Ash Baskets: A Totally Different Way to Work with Wood

April 3, 2020
Transporting Black Ash Logs

Moving Logs for Basket Weaving

Amidst the Covid-19 shut down we all are trying to find ways to keep ourselves busy and entertained at home. This pandemic has given me the opportunity to practice making baskets with black ash, a native species of tree that has historically been used for basket weaving by indigenous populations across the eastern half of the US.

Timo, one of the partners here at THVT, owns land adjacent to our Vershire shop where he graciously let me cut down a black ash last summer. Just cutting the tree down, cutting it to manageable lengths, and getting it to my car was a process.

Then comes the work of pounding out the splints. After peeling off the bark, I hammered the entire log with a mini-sledge, which crushes the fibers between the growth rings. This results in each growth ring later peeling off the log in sheets that are about 1/16″ thick.

After the logs have been pounded, comes the tedious work of cutting straight, even splints from the wide panels of material that peeled off the log. All this and we haven’t even start to weave a basket yet!

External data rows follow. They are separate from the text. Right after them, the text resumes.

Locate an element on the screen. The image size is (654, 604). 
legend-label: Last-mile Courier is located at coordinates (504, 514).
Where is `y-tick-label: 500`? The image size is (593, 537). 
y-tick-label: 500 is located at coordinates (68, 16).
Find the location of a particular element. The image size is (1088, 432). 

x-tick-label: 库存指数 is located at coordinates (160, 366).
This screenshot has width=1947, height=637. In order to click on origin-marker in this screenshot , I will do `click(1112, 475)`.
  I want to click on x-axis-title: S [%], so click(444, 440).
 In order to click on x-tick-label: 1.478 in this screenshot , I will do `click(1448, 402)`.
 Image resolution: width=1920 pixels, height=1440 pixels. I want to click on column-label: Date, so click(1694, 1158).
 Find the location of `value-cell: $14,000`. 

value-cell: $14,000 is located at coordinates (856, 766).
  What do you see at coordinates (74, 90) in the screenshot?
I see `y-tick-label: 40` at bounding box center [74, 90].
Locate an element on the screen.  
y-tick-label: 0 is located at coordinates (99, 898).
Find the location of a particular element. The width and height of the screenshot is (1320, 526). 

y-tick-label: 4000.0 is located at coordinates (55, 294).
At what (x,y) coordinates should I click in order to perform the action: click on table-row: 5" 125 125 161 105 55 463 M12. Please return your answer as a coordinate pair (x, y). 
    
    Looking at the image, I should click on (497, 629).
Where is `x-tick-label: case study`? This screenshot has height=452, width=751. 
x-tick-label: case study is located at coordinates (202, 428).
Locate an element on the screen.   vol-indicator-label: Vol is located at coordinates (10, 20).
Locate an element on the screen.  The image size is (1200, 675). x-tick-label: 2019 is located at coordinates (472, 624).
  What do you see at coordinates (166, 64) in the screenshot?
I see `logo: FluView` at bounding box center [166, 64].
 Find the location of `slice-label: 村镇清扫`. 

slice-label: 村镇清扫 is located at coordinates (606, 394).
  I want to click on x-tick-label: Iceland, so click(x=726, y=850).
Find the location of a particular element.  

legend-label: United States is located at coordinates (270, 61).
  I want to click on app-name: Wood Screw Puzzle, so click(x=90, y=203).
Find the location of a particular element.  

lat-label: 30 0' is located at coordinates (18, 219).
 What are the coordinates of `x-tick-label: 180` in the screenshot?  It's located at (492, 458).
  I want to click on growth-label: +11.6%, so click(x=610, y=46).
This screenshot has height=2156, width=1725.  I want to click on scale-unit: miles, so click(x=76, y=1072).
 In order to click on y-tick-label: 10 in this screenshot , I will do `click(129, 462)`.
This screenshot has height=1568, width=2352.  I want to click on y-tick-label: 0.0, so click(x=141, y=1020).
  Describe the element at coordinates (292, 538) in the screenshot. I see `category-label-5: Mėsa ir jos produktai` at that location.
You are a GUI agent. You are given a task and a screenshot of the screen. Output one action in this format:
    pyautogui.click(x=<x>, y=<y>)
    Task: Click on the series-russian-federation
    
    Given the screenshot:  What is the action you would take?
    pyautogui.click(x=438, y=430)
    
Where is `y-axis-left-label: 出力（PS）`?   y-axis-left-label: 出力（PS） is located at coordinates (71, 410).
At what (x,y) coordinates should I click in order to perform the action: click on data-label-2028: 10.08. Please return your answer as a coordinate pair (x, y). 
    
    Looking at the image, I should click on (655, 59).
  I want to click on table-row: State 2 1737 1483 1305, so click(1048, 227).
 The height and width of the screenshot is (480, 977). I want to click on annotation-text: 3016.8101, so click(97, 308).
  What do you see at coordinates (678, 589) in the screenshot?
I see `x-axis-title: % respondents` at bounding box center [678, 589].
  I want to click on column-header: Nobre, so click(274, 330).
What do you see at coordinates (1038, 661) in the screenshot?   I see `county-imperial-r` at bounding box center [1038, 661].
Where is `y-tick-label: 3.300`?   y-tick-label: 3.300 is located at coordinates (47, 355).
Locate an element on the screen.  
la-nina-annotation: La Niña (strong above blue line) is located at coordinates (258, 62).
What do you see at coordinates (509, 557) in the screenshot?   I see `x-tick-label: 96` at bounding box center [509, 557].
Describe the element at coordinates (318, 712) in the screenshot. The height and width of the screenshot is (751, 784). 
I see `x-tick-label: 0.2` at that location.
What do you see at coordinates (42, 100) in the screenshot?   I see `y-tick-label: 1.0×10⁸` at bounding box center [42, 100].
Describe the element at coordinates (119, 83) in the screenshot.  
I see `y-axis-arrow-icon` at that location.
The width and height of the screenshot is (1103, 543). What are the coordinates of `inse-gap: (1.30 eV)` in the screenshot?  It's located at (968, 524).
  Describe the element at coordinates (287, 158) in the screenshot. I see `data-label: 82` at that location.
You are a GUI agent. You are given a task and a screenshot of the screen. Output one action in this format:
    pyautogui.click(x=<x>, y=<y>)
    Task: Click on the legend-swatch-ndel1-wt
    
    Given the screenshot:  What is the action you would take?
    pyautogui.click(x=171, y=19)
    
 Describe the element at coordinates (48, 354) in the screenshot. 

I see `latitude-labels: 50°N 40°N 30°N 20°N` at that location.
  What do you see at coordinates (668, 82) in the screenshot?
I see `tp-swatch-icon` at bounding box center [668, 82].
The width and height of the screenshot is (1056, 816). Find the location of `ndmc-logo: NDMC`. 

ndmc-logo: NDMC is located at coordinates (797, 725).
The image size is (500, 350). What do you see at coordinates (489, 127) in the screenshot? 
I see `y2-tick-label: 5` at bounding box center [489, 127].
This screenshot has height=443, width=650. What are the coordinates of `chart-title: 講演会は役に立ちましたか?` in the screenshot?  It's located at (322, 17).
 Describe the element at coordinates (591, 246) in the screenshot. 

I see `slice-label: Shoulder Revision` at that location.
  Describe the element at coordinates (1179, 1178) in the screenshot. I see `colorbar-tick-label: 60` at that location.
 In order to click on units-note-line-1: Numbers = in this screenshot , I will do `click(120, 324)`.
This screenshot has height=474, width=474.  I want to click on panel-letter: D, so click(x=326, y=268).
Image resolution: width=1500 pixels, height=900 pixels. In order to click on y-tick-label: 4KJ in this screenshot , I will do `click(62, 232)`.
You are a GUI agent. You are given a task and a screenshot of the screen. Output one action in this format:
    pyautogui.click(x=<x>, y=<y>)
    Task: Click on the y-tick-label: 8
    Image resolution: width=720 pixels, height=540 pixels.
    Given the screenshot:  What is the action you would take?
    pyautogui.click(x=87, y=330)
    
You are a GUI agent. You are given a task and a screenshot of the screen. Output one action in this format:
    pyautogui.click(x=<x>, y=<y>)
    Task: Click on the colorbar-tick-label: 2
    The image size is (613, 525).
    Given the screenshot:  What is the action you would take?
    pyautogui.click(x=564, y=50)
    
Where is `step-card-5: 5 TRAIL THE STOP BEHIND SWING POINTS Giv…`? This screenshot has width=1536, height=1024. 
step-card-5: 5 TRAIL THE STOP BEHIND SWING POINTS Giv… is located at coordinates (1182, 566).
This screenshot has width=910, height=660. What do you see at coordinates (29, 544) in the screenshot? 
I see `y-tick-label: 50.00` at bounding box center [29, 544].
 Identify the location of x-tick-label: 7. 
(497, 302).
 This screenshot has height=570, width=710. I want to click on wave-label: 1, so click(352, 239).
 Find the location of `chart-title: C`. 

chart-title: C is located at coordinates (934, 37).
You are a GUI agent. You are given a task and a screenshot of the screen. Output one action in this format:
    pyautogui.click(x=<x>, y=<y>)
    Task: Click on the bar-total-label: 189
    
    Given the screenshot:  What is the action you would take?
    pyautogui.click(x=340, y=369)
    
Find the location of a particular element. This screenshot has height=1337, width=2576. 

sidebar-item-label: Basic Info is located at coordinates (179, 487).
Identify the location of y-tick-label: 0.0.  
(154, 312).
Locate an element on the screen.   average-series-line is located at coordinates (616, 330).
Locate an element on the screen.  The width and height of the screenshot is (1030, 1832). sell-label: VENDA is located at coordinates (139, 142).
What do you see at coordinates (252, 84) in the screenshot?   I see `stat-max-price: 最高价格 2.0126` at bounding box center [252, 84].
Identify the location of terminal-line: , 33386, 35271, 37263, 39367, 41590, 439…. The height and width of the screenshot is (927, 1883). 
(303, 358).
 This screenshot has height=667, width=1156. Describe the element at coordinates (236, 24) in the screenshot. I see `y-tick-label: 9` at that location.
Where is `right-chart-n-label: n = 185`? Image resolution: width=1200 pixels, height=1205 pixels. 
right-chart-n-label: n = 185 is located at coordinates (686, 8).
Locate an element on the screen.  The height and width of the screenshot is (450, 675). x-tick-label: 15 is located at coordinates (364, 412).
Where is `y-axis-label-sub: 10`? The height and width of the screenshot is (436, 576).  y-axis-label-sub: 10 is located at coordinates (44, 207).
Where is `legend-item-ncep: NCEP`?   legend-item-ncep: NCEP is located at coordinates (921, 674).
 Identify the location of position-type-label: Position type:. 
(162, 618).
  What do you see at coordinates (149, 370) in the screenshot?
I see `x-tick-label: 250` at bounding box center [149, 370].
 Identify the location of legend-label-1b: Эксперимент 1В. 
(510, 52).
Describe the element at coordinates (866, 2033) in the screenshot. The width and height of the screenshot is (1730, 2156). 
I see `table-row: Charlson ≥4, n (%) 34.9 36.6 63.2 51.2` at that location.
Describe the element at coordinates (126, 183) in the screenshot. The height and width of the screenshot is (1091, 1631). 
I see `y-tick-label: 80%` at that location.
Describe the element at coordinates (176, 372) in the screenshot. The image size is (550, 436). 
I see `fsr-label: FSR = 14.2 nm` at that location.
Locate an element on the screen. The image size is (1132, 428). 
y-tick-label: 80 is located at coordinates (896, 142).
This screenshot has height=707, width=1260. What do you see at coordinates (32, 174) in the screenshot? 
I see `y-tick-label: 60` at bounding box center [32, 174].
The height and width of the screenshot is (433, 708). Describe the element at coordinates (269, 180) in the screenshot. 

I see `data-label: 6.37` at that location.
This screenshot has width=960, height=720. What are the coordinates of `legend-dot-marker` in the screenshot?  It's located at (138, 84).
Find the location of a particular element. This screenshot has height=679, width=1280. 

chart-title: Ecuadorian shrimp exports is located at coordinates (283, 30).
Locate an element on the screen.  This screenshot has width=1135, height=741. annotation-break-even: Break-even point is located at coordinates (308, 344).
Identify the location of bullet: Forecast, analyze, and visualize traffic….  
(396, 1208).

Good lord almighty.

Finally, once all that prep work has been done, it’s time to weave a basket.

This was my first project, a backpack basket. After weaving the main body, I carved a rim and handle from some leftover unpounded logs. After lashing them onto the rim, I had a pretty spiffy looking basket. But it STILL wasn’t done until I fussed with the sewing machine for about a day to get the harness just right. I’m pretty proud of the result.

But why just have one basket? I was able to put the finishing touches on an even BIGGER backpack basket and this nice round gathering basket.

Thanks for looking and hopefully we will be back in action in person again soon!